Through the study results exhibited less significant difference between three flow speeds, indicating that training with each flow speed may be similar and a choice according to the contribution ratio of different muscles in different phases maybe a better choice.
The subjects in this study were adolescent athletes, their maximum speed corresponding to swim speed compared to adult excellent athletes may be low, this limited the rang of flow speed in this study, resulting less significant difference in muscle activation. Therefore, a study for elite athletes’ muscle activation characteristics and kinematic parameters when swimming in a flume with different flow speed need further research and discussion.

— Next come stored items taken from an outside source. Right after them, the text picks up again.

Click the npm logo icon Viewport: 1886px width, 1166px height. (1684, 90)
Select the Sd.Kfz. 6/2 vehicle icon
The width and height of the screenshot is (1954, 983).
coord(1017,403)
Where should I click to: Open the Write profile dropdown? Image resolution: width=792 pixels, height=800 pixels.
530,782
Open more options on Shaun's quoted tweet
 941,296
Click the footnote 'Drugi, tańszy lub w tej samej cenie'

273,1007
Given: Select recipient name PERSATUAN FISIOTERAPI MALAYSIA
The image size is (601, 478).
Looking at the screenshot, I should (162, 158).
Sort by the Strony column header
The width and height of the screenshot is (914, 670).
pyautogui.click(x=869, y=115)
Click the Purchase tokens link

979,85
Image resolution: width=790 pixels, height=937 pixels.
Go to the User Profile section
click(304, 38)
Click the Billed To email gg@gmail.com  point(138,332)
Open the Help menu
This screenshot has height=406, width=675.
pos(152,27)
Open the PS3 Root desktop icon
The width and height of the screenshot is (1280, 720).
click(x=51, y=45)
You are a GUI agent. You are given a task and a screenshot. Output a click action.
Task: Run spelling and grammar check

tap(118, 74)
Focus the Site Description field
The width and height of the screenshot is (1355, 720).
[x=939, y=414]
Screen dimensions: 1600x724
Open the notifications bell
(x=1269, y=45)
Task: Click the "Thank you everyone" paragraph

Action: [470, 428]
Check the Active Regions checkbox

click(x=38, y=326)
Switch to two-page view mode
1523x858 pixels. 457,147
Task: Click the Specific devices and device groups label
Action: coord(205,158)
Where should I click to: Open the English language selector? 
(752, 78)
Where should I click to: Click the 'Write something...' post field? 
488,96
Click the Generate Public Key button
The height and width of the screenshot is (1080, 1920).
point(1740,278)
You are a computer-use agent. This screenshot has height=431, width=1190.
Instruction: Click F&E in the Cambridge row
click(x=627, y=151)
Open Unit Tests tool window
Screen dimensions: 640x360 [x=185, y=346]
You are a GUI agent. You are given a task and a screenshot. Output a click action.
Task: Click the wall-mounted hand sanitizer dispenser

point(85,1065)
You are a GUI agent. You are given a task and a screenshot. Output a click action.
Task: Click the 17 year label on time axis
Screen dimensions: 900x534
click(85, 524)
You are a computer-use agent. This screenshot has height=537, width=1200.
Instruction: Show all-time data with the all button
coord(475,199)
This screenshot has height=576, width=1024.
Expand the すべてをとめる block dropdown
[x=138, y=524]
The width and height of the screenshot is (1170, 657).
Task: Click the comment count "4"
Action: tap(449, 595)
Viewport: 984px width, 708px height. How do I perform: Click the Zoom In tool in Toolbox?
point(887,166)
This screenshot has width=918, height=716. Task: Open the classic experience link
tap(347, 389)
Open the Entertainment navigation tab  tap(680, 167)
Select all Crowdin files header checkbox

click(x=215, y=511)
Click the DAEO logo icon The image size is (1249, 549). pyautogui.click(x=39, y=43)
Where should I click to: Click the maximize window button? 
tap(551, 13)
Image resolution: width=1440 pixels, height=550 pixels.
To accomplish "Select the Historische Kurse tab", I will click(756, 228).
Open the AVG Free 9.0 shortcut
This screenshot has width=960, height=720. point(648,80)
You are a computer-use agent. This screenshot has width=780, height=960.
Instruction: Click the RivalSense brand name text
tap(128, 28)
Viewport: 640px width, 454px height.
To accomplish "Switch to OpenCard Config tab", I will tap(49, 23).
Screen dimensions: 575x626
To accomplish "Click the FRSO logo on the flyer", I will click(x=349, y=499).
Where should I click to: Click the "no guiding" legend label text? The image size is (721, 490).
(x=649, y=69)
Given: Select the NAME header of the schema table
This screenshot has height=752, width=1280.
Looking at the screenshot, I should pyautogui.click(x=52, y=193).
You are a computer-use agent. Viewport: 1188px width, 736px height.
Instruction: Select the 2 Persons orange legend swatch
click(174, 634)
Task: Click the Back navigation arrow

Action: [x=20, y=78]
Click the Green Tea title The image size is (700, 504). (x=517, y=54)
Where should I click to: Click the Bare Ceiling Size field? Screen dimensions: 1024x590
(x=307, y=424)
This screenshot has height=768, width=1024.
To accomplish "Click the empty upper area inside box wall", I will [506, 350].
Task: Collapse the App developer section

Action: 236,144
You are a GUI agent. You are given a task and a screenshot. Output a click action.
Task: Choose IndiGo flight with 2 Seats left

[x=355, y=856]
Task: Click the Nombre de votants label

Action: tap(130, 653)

5. Conclusion and suggestions
-
(1)
When butterfly athletes training with 70%, 80% and 90% of their max speed in a flow environment, it didn't make significant differences between in the kinematic or muscle activation characteristics of the upper limbs movement except the muscle onset timing.
-
(2)
Stroke phase was the main factor of the duration and the muscle contribution ratio during butterfly arm stroke for young athletes.
6. Limitation
The analysis on the kinematic parameters and muscular activity in the flume provided more information about flume training. In addition, the analysis of upper limber muscle activity showed the tendency of the muscle activity variation with different flow speeds, while it showed a little significant difference in the results, because of a conservative experiments design and a group of low level participates. Moreover, another analysis about elite athlete would be interesting. Although few studies on butterfly swimming exist in literature, it is difficult to say which speed is “better”. The assumption that higher flume speed must be coupled with more effort must not be true in a nonstationary situation.
Author contribution statement
All authors listed have significantly contributed to the development and the writing of this article.
Data availability statement
Data included in article/supp. material/referenced in article.
Additional information
No additional information is available for this paper.
Declaration of competing interest
The authors declare that they have no known competing financial interests or personal relationships that could have appeared to influence the work reported in this paper.